Reputation: 10058
I have 2 datasets in CSV file, using pandas each file is converted into 2 different dataframes.
I want to find similar companies based on their url. I'm able to find similar companies based on 1 field (Rule1), but I want to compare more efficiently as following:
Dataset 1
uuid, company_name, website
YAHOO,Yahoo,yahoo.com
CSCO,Cisco,cisco.com
APPL,Apple,
Dataset 2
company_name, company_website, support_website, privacy_website
Yahoo,,yahoo.com,yahoo.com
Google,google.com,,
Cisco,,,cisco.com
Result Dataset
company_name, company_website, support_website, privacy_website, uuid
Yahoo,,yahoo.com,yahoo.com,YAHOO
Google,google.com,,
Cisco,,,cisco.com,CSCO
Rules
If field website in dataset 1 is the same as field company_website in dataset 2, extract identifier.
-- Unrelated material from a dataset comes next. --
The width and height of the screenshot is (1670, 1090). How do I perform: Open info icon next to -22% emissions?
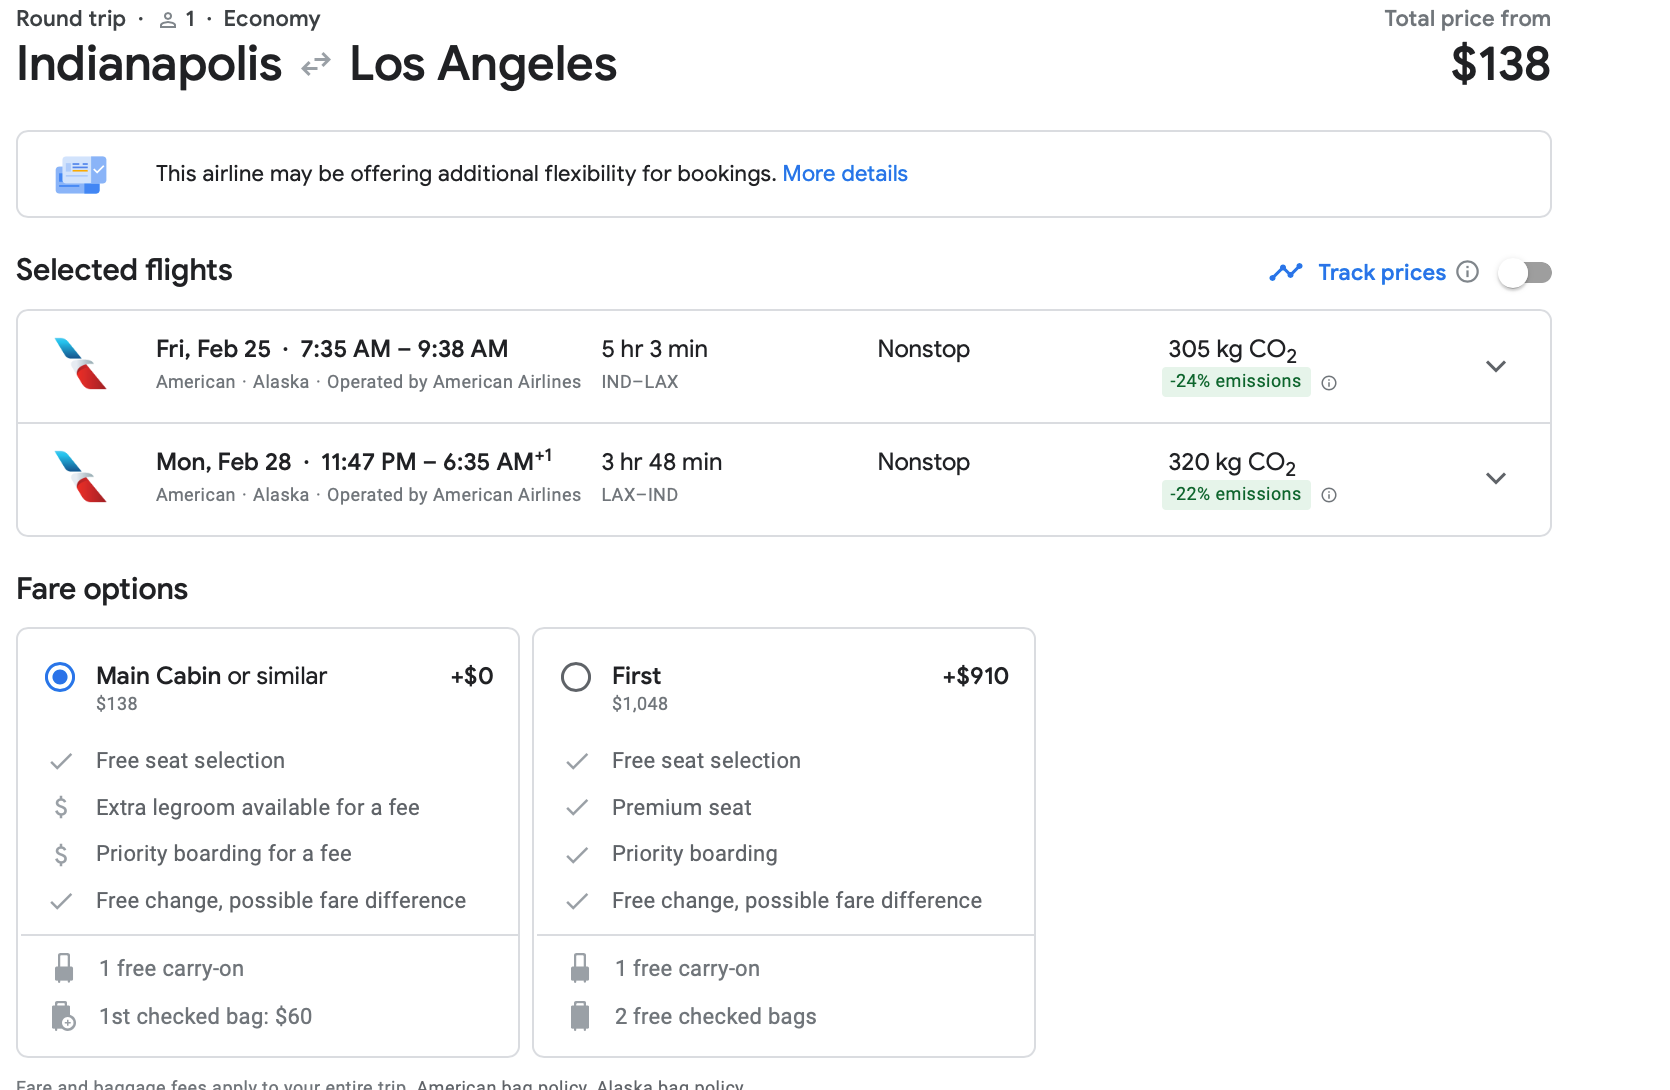[1329, 495]

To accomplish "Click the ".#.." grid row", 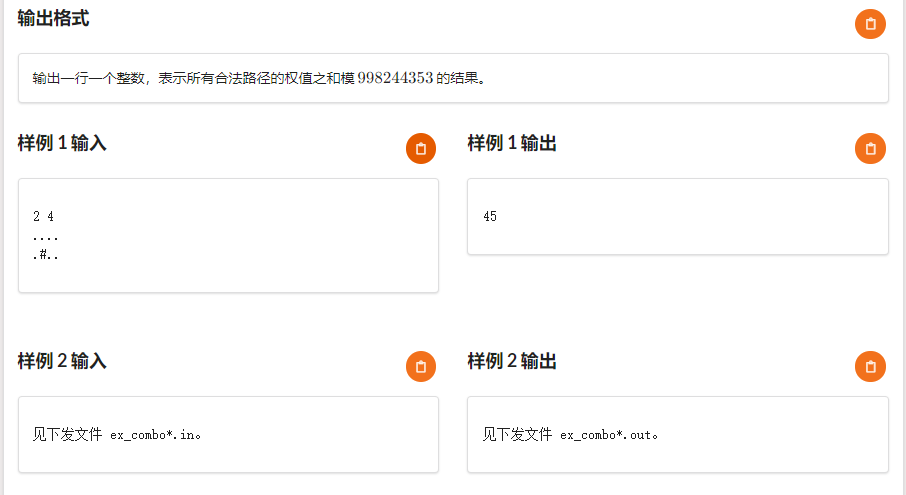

If not match, check if field website in dataset 1 is the same as field support_website in dataset 2, extract identifier.
If not match, check if field website in dataset 1 is the same as field privacy_website in dataset 2, extract identifier.
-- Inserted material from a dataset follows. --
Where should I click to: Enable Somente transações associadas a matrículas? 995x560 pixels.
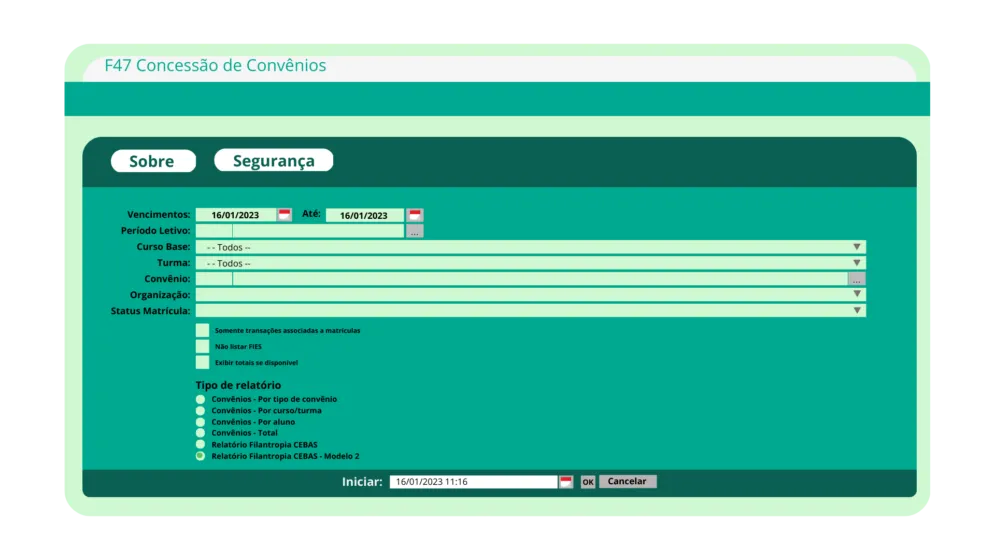click(203, 330)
If not match, check if field company_name in dataset 1 is the same as field company_name in dataset 2, extract identifier.
If not matches return record and identifier field (UUID) will be empty.
Here is my current function:
def MatchCompanies(
companies: pandas.Dataframe,
competitor_companies: pandas.Dataframe) -> Optional[Sequence[str]]:
"""Find Competitor companies in companies dataframe and generate a new list.
Args:
companies: A dataframe with company information from CSV file.
competitor_companies: A dataframe with Competitor information from CSV file.
Returns:
A sequence of matched companies and their UUID.
Raises:
ValueError: No companies found.
"""
if _IsEmpty(companies):
raise ValueError('No companies found')
# Clean up empty fields. Use extra space to avoid matching on empty TLD.
companies.fillna({'website': ' '}, inplace=True)
competitor_companies = competitor_companies.fillna('')
logging.info('Found: %d records.', len(competitor_companies))
# Rename column to TLD to compare matching companies.
companies.rename(columns={'website': 'tld'}, inplace=True)
logging.info('Cleaning up company name.')
companies.company_name = companies.company_name.apply(_NormalizeText)
competitor_companies.company_name = competitor_companies.company_name.apply(
_NormalizeText)
# Rename column to TLD since Competitor already contains TLD in company_website.
competitor_companies.rename(columns={'company_website': 'tld'}, inplace=True)
logging.info('Extracting UUID')
merge_tld = competitor_companies.merge(
companies[['tld', 'uuid']], on='tld', how='left')
# Extracts UUID for company name matches.
competitor_companies = competitor_companies.merge(
companies[['company_name', 'uuid']], on='company_name', how='left')
# Combines dataframes.
competitor_companies['uuid'] = competitor_companies['uuid'].combine_first(
merge_tld['uuid'])
match_companies = len(
competitor_companies[competitor_companies['uuid'].notnull()])
total_companies = len(competitor_companies)
logging.info('Results found: %d out of %d', match_companies, total_companies)
competitor_companies.rename(columns={'tld': 'company_website'}, inplace=True)
return competitor_companies
Looking for advise in which function to use?
Upvotes: 2
Views: 603
Reputation: 862511
Use map
by Series
with combine_first
, but one requrement is necessary - always unique values in df1['website']
and df1['company_name']
:
df1 = df1.dropna()
s1 = df1.set_index('website')['uuid']
s2 = df1.set_index('company_name')['uuid']
w1 = df2['company_website'].map(s1)
w2 = df2['support_website'].map(s1)
w3 = df2['privacy_website'].map(s1)
c = df2['company_name'].map(s2)
df2['uuid'] = w1.combine_first(w2).combine_first(w3).combine_first(c)
print (df2)
company_name company_website support_website privacy_website uuid
0 Yahoo NaN yahoo.com yahoo.com YAHOO
1 Google google.com NaN NaN NaN
2 Cisco NaN NaN cisco.com CSCO
Upvotes: 2
Reputation: 862
Take a look at dataframe.merge. Rename third column in A to company_website
and do something like
A.merge(B, on='company_website', indicator=True)
should at least take care of the first rule.
Upvotes: -1